若い受験生を増やすための根本改革が不可欠 20から30代を試験勉強だけで過ごすのが問題
税理士試験の5科目合格者数が、835人と記録的に減少した背景に、受験者数の減少をあげたが、合格率を一定に保っていることも理由の一つだ。税理士試験は、各科目の合格のボーダーラインを6割としている。そのため、一定レベルの問題を毎年作っている限り、全受験者に対しての合格率は大幅に上下しない。つまり、意図的に合格率をいじらない限り、受験者数が減れば比例して、合格者数も減ってしまうのだ。

上記の表からも分かるが、税理士試験の合格率は、およそ16~20%。2015年は18.1%だから、比較的合格率は高かった。このまま16~20%の合格率を維持していけば、受験者数が減る一方なのだから、比例して今後も合格者数は減る。
なにも合格者数を増やすことが重要とは言わないが、社会の税金の専門家に対するサポートニーズは広がる一方なので、人材供給が減れば近い将来恒常的な税理士不足が容易に想像される。
現在、税理士でなければできない業務は、①税務相談、②税務代理、③税務申告の3つ。税理士法に明記されているので、この3つを税理士以外が行うと犯罪になる。報酬、いわゆる、金銭取引がなければ、知人ぐらいの税務相談なら無資格者でも問題ないんじゃないのーと思っているひとも多いだろうが、これもNGで、税理士業務というのは何人も代替できない独占業務なのだ。それも有償無償を問わずの独占業務。有償無償を問わず、税務は税理士の独占業務というのであれば、市場ニーズに対して的確にに応えていくべき義務があい、資格者の輩出もその一つだ。
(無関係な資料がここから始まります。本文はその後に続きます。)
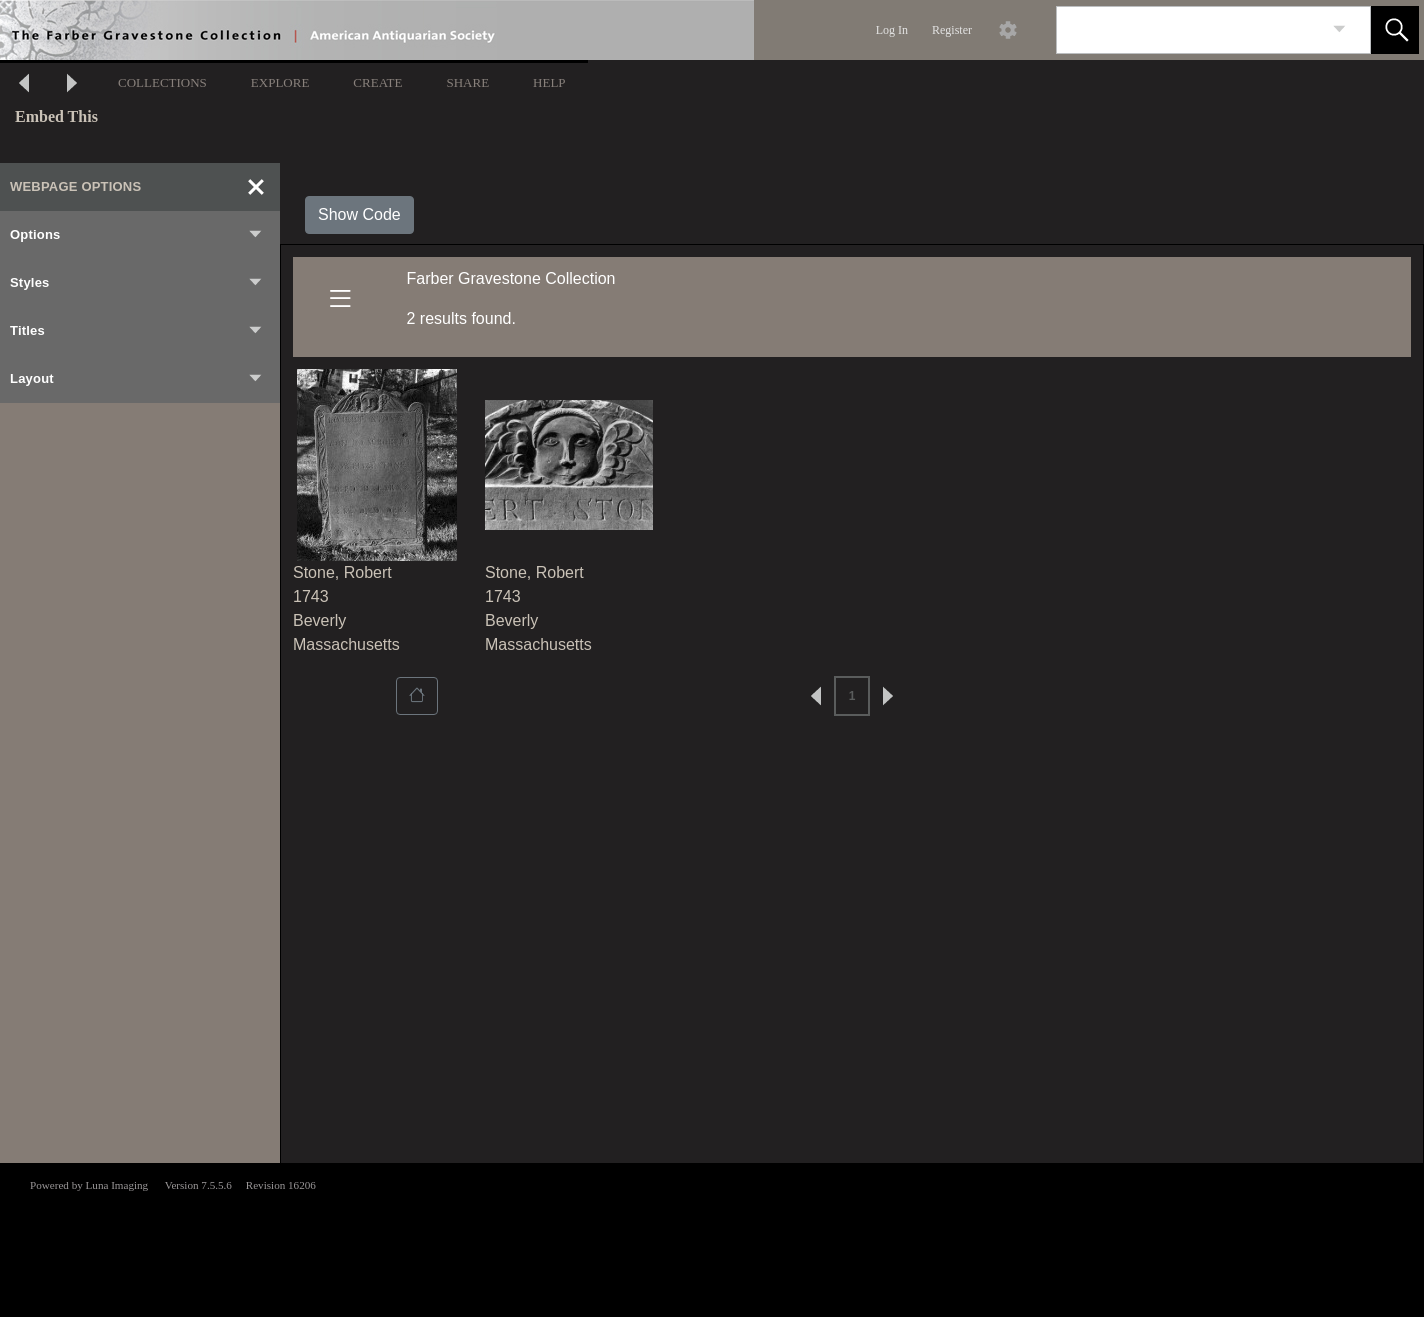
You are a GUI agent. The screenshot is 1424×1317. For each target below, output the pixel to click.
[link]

とくに若手世代。その若手世代の人材輩出に不可欠なのが若い受験者を増やすこと。
税理士とはなにかと比較される資格に公認会計士があるが、この公認会計士試験の場合、合格者の平均年齢は27歳前後と理想的だ。ちなみに2015年は27.1歳で前年は26.8歳だった。
なんとも税理士業界とは対照的。それぞれの試験制度に一長一短はあるものの、若手の受験者を増やすのであれば、こんな身近に参考になる試験制度がある。現在の税理士試験の制度設計自体が、将来的にこの業界の発展につながっていくのかはなはだ疑問だ。現在の積み上げ方式は、どちらかというと数年かけて資格を取得したいという人に適した制度であり、必然的に合格者の年齢は高くなる。公認会計士試験制度は、積み上げ方式ではないので、まとまって勉強時間のとれる学生に向いている。
税理士試験はなにも年に1回ではいけないという理由はない。複数制度を取り入れることも一つの手だ。現状の税理士試験制度の問題は、最も社会で成長できる20~30歳台後半を試験勉強で過ごしてしまう可能性が高いこと。若年層にとっては深刻な問題だ。こうした問題に応えていかなければ、根本的には若い人にとって魅力ある仕事に映らないだろう。今回の税理士試験の合格者発表をみて、税理士試験制度の必要性を強く感じた。